Le spectacle Le sexe des pigeons propose une expérience inusitée, à laquelle bien des spectateurs ne sont pas habitués : le théâtre déambulatoire.
Cette forme, sans être nouvelle, surprend chaque fois qu’on la rencontre, tellement sa pratique est variable.

Pourtant, elle revêt une richesse de possibilités inversement proportionnelle à la pratique qu’on en fait.  En effet, il y a une distinction radicale à observer dans la relation théâtrale proposée au spectateur : plutôt que d’être un simple observateur muet, immobile, effacé dans le noir et passif, le spectateur d’une œuvre déambulatoire se voit confier plusieurs rôles importants.

Déjà, de par la liberté de mouvement qui lui est accordée, il a un contrôle sans égal sur l’œuvre. Dans les formats déambulatoires habituels, le spectateur décide de ce qu’il regarde, écoute et ressent, depuis quel angle il le fait, dans quel ordre, et combien de temps il consacre à chacune des parties. En ce sens, il prend des décisions qui sont normalement la chasse gardée de l’auteur et du metteur en scène.

L’autre grande distinction découle directement de la première. En effet, si chaque spectateur devient en partie l’auteur et le metteur en scène de l’expérience individuelle qu’il a du spectacle, conséquemment, chaque spectateur vivra une expérience profondément différente, voire unique.  Loin d’être une faiblesse, cette caractéristique du théâtre déambulatoire est généralement recherchée par les créateurs qui offrent ainsi une œuvre ouverte à l’interprétation et dont les possibilités de sens sont décuplées par le parcours unique de chaque spectateur.

Afin de mettre en perspective la pratique du théâtre déambulatoire, je vous présente quelques propositions emblématiques.

D’autres propositions théâtrales déambulatoires diffèrent du Sexe des pigeons et de Sleep no more du fait qu’elles ne sont pas présentées dans des décors conçus spécifiquement pour le spectacle. Elles sont plutôt présentées dans des lieux non-théâtraux, souvent extérieurs.

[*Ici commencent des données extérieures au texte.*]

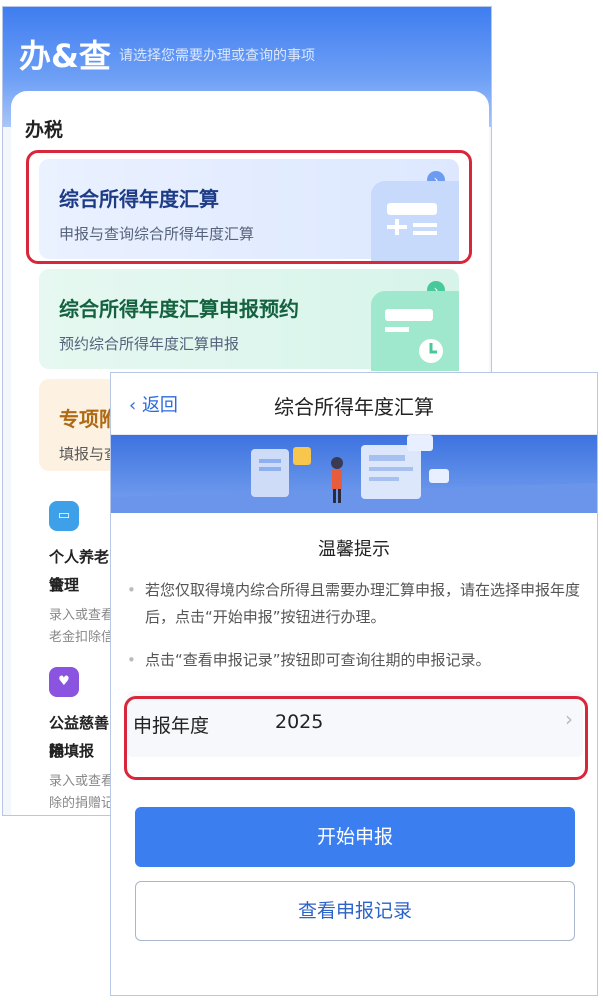  Describe the element at coordinates (64, 585) in the screenshot. I see `tool-name: 管理` at that location.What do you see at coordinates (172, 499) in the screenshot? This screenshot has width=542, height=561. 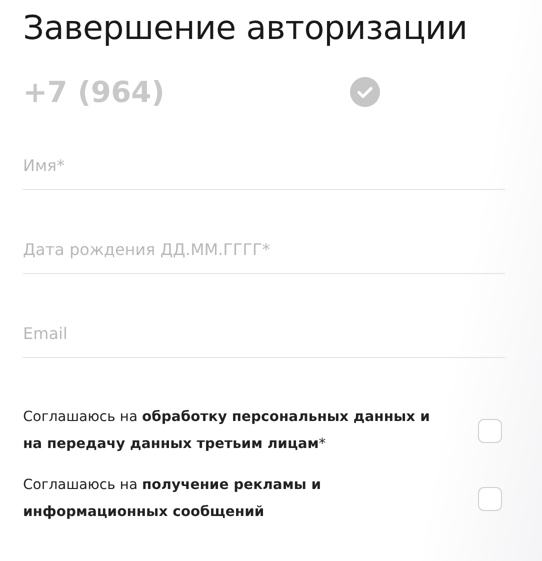 I see `consent-text: Соглашаюсь на получение рекламы и информационных сообщений` at bounding box center [172, 499].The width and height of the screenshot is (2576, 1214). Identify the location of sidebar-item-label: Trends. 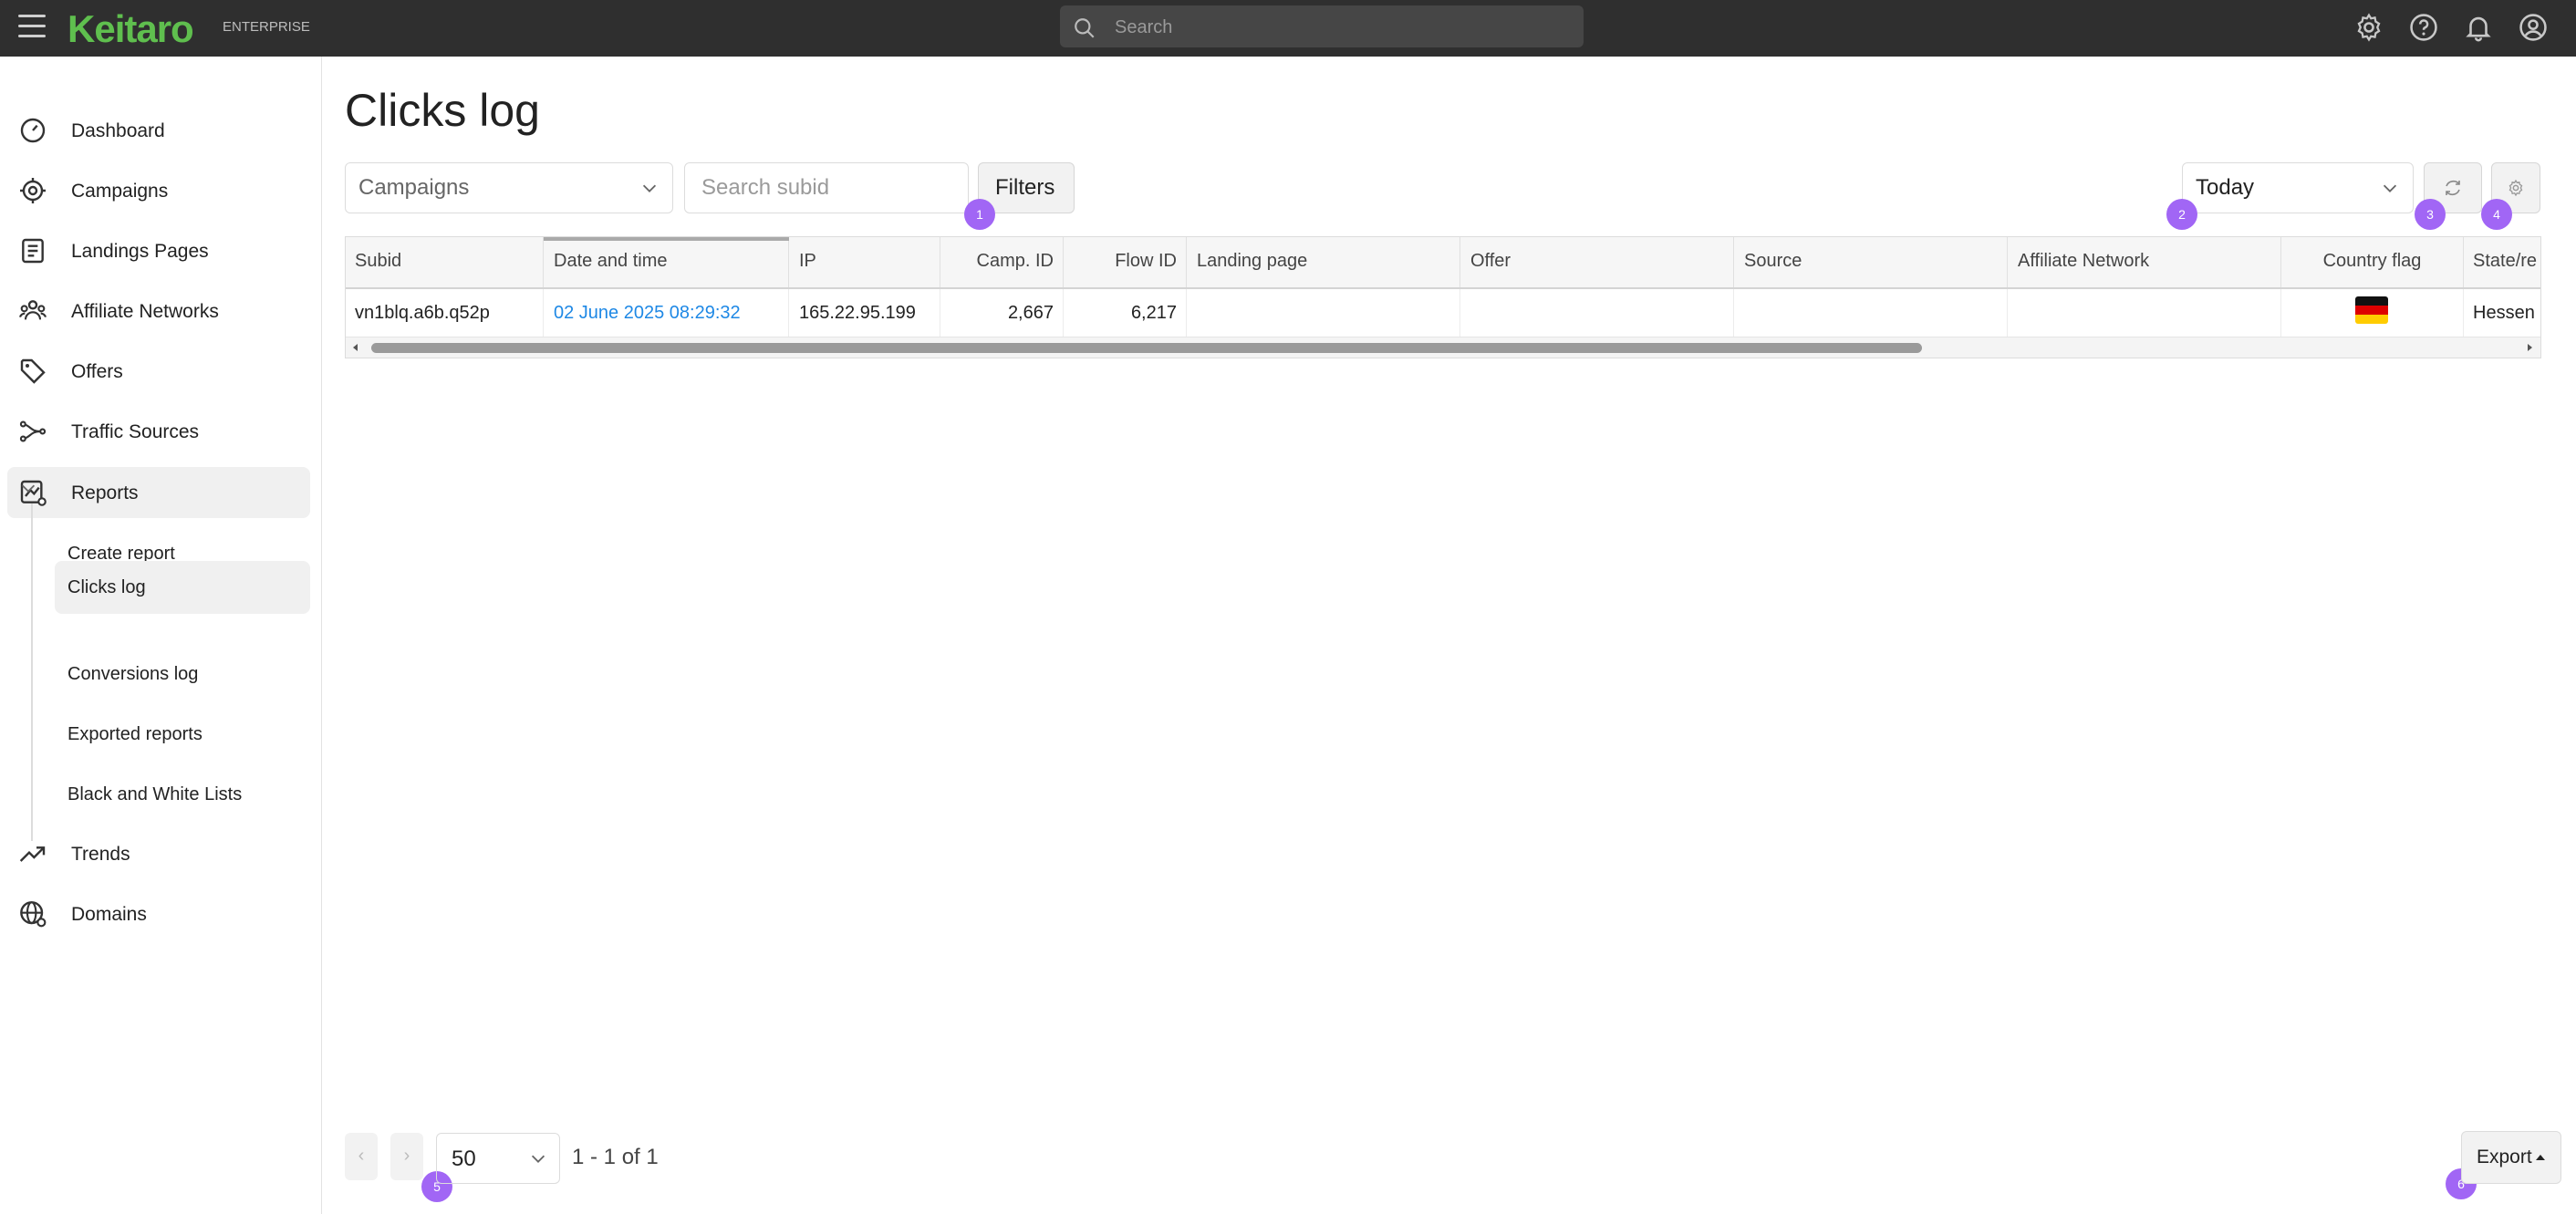
(101, 854).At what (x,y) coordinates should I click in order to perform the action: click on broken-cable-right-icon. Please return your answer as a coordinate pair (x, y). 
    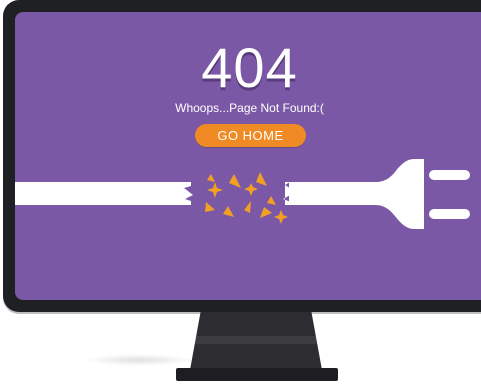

On peut penser au spectacle Où tu vas quand tu dors en marchant…? présenté tous les printemps dans les rues de la ville de Québec depuis 2009. Des artistes y proposent des tableaux théâtraux inspirés de différents lieux de la ville tels une ruelle, un stationnement, un cimetière.  Dans ce type de proposition, même si des périmètres de clôtures sont érigés, le spectacle et la ville deviennent indissociables. La ville devient une toile de fond aussi immense qu’incontrôlable, avec ses édifices au loin, sa rumeur, et même ses passants qui finissent malgré eux par en devenir les figurants. Le regard du spectateur ne s’arrête pas à une simple clôture et il intègre tout ce qui se présente à lui!

Par ailleurs, certaines des premières propositions d’Olivier Choinière étaient aussi conçues en mode déambulatoire dans l’espace public, mais guidée par une narration entendue dans un audio-guide. On pense notamment à BIENVENUE À – (une ville dont vous êtes le touriste) ou à Beauté Intérieure.  Ce qui est frappant dans ce type de proposition qui ratisse très large dans la ville – et qui forcément, contrôle moins ce qui s’y déroule – c’est la place qu’il laisse à l’imprévu. Celui-ci peut surgir à tout moment et faire sens dans le regard du spectateur. Il suffit qu’un passant le regarde soudainement au moment où un effet sonore dramatique retentit dans ses oreilles pour que le doute s’installe. Était-ce un acteur ? Était-ce prévu ?

Il se peut fort bien que le spectateur n’obtienne jamais de réponse définitive à ses questions.  Et il en viendra probablement à se dire que cela fait partie de la beauté de la chose. D’une façon ou d’une autre, il aura vécu quelque chose de marquant. Et de potentiellement unique.